Amendment 1, called the Florida Water and Land Conservation Initiative, would set aside 33 percent of all revenue from the state's documentary stamp tax (money collected whenever real estate is sold) to restore and conserve the state's water resources – rivers, lakes, streams, coastal lands, springs and more. The amendment is being presented because, despite being water rich, the health of Florida's water sources is poor – it's estimated that the Orlando metropolitan region, for instance, is on track to potentially run out of potable water, which it draws from the Floridan Aquifer.
The League of Women Voters is urging Florida voters to vote yes on Amendment 1.
"We supported [this amendment] after very lengthy discussion," League of Women Voters of Florida president Deidre McNab said on the call. "Generally we do not support amendments that identify a source of revenue or spending in the constitution." McNab says that the organization decided that the issue of water conservation was vital to the state.
"Florida is facing a crisis with the quality and quantity of water," said League of Women Voters board member Chuck O'Neal, who pointed out that the documentary tax stamp has been around for decades and has primarily been used for conservation purposes – so the amendment would not create a new tax on citizens, it would just formally allocated funds from taxes already being collected. "I see the St. Lucy estuary being used as storm sewers, the coral reefs in Florida are dying of nitrate pollution, our springs are losing flow due to a lack of planning on the part of water management districts, rivers and lakes are choked with algae
and the Indian River Lagoon is in a state of ecological collapse. So when we talk about money, is 1 percent too much to save these tresures of Florida? I think the voters will see that 1 percent is not too much. There is a moral imperative to save these water bodes and treasures of the state."
Amendment 2, called the Florida Right to Medical Marijuana Initiative, would make it legal for doctors to prescribe medical marijuana for patients suffering from debilitating medical conditions. The League took no position on this amendment, McNab said, because it did not do a study on it.

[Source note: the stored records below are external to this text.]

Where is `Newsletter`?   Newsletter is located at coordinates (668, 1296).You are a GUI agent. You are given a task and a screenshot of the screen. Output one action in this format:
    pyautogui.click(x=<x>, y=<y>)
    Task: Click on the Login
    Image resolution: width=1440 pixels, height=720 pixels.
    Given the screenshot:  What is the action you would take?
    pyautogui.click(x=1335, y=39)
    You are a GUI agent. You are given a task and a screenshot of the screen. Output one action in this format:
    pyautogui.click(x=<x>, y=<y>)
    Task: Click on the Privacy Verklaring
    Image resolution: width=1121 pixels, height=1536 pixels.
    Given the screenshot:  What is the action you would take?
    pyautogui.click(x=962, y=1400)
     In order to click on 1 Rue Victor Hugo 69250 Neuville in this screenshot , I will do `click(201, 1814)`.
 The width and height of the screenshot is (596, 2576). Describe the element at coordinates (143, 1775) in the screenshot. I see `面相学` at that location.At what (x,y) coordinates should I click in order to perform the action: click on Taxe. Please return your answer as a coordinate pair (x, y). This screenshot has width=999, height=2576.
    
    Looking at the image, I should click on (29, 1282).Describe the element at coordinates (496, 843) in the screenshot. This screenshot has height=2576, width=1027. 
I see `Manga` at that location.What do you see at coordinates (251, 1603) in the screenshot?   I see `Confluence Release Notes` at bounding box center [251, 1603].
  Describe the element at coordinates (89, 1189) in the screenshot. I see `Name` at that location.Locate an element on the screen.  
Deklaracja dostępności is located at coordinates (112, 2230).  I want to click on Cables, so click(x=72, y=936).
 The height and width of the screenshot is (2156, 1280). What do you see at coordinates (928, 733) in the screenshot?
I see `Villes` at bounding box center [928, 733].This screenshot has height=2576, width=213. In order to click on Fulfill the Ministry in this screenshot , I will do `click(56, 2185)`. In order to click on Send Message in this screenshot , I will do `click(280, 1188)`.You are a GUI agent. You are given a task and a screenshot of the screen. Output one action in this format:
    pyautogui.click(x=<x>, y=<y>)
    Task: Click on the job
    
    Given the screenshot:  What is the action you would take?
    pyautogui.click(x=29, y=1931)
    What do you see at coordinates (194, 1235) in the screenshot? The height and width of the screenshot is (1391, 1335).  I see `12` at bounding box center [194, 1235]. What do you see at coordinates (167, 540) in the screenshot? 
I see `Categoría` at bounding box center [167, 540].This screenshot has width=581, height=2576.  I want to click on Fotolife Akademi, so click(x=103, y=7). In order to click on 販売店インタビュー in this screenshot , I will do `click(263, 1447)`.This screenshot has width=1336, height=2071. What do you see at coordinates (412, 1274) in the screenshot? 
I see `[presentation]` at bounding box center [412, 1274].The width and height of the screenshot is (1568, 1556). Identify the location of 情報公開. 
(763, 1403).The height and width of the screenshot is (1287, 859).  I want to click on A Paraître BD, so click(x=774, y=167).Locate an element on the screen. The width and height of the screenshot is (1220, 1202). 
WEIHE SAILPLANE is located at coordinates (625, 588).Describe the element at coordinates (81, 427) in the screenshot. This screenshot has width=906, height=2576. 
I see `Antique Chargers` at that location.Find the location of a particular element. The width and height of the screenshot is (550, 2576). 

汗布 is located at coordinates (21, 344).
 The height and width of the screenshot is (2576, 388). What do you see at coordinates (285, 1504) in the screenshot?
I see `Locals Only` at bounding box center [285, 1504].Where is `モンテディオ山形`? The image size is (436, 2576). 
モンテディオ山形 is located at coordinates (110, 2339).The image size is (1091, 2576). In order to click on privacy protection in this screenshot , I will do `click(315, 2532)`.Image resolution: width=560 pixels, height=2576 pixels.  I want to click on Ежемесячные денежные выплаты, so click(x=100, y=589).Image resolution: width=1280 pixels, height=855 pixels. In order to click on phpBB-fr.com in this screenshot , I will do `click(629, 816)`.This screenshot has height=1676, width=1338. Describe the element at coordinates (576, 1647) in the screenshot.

Amendment 3, called the Florida Prospective Judicial Vacancies Amendment, is a somewhat confusing measure that would allow sitting governors to "prospectively" fill a judicial seat before a judge vacates it. The way the law currently works, a judicial seat may not be filled until a justice officially steps down, which usually happens at the end of the year, at the same time the term of a sitting governor who has not been re-elected may also be ending. This means that a governor about to leave office may not be able to appoint the new justices – that role would fall to the incoming governor. In 2018, there are three state Supreme Court justices who will be turning 70, and all three are considered to be "liberal" justices. Since Florida law requires Supreme Court justices to step down once they hit 70, the current law would allow whomever takes office as governor in 2019 to fill those spots. If Amendment 3 passes, though, and if Gov. Rick Scott were to be re-elected in 2014, the new law would allow him to squeeze in three judicial appointments on his way out the door, before a new governor is inaugurated in 2019.
The League of Women Voters is urging voters to vote no on Amendment 3.
"[This is] a bizarre solution searching for a nonexistent problem," former Florida Supreme Court Justice Harry Lee Anstead said on the call. "The bizaare part of the solution lies in the language used by the proposers themselves. They have created a new category called "prospective appoingments," and that in itself is bizarre.
There really is no ambiguity [in the current process.] Currently the governor may not fill an expected vacancy until the justice's term expires. That is clear and unambuiguous [and] there has been no problem with that appointment process at all."